Face à ces accusations, le maire, lui, ne brille pas par son volontarisme. Sa promesse d’arrêté municipal devant interdire l’accès au centre-ville des véhicules de plus de 13 ans s’est, elle, noyée dans la boina madrilène. Tout au plus a-t-il enjoint les habitants de la capitale à troquer la M30, le périphérique de la ville, pour les transports en communs lorsqu’ils se rendent au travail...

Cette plainte de madrilènes excédés va-t-elle restée isolée ? « Ce qui est remarquable dans cette action, c’est qu’elle implique certes des associations, mais qu’elle se fait aussi à l’initiative du Parquet, sur des arguments fondés », commente Simon Williamson, avocat au barreau de Paris et spécialiste du droit de l’environnement. Ces arguments, eux, reposent sur des normes qui encadrent au niveau européen les taux admissibles de particules atmosphériques, définis dans un directive concernant « la qualité de l’air ambiant et un air pur pour l’Europe ». Les citoyens ne devraient ainsi pas être exposés aux microparticules, dites PM10, à des concentrations supérieures à 40 µg/m³ annuellement, et à 50 µg/m³ quotidiennement, cette dernière valeur ne devant pas être dépassée plus de... 35 fois au cours d’une même année.

Brouillard juridique

Des particuliers et des associations qui portent plainte ? L’initiative a de quoi faire jaser en France : impensable, ou presque, de voir aboutir ce genre d’actions de ce côté-ci des Pyrénées. « En 1994, une plainte avait été déposée par des particuliers contre le Maire de Paris et le Préfet de police, au titre de l’infraction de mise en danger de la vie d’autrui, dans le cadre de la pollution de l’air, et parce que ceux-ci se seraient abstenus de prendre les mesures nécessaires pour l’enrayer », explique l’avocat spécialisé. Verdict ? La plainte a été jugée irrecevable par la Cour de cassation, au motif que le préfet et le maire étaient libres d’apprécier les mesures nécessaires à la lutte contre la pollution. « Le problème, c’est que la législation confère une obligation de moyens, mais pas de résultats... Cette réponse de la Cour de cassation a dès lors levé toutes ambiguïtés sur la possibilité d’exercer des poursuites pénales : c’est très compliqué ! », poursuit-il.

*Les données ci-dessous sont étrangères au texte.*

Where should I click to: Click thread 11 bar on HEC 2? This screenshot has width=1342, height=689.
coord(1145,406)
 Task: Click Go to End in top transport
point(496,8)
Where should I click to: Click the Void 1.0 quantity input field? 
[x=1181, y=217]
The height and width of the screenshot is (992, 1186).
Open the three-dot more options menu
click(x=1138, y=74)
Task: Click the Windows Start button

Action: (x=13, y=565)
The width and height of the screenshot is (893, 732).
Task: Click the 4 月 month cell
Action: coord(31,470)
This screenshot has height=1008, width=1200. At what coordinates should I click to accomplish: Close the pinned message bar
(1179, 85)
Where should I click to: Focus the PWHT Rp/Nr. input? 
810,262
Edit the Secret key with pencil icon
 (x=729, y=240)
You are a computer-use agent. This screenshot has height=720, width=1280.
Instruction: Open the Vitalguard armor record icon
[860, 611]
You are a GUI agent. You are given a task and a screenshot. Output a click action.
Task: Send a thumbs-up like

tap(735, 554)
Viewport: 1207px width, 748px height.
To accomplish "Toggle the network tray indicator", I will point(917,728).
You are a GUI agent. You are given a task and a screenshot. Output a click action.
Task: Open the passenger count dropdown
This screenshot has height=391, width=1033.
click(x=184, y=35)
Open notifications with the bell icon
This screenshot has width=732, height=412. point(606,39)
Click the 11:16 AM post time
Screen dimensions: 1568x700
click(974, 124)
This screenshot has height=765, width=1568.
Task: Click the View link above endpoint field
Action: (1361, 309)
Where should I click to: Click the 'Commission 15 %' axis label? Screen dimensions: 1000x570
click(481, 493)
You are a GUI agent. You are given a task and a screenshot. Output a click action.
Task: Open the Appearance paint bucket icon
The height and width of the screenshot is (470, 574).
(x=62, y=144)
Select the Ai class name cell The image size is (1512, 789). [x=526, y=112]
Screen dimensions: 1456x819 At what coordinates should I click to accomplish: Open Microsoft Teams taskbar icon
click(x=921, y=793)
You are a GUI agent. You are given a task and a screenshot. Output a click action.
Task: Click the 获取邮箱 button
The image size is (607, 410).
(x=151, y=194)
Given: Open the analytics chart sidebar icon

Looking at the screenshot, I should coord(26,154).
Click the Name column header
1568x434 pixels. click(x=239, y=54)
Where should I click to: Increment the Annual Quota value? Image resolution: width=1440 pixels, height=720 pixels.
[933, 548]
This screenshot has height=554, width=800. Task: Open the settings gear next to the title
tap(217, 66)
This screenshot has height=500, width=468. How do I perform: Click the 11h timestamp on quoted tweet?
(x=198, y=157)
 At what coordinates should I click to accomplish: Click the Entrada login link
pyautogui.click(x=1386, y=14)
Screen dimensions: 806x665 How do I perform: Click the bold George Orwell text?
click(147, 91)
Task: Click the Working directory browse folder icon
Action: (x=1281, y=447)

Reste les cartons jaunes distribués par la Commission européenne quand des manquements sont constatés. En novembre 2009, la Commission Européenne adressait ainsi à 8 états membres, dont la France, un avertissement en raison de dépassements réguliers de ces seuils de particules. En novembre dernier, Chypre, l’Italie, le Portugal et l’Espagne étaient carrément assignés en justice pour non conformité à la législation de l’UE... « Des Etats membres, dont la France, ont été condamnés par la Cour de justice de l’Union européenne pour dépassement des seuils de pollution de l’eau par les nitrates et les pesticides. Il n’y a pas de raison qu’une meilleure qualité de l’air ne soit pas exigée de la même façon », entrevoit Maître Williamson. A la clé : des amendes à payer pour les Etats membres. Sauf que ceux-ci jouent la montre : alors que les normes européennes devaient être respectées pour 2005, ils ont d’ores et déjà réussi à obtenir un sursis jusqu’en juin 2011... et tentent encore d’obtenir de nouveaux reports. Les amendes, elles, ne sont donc pas pour tout de suite.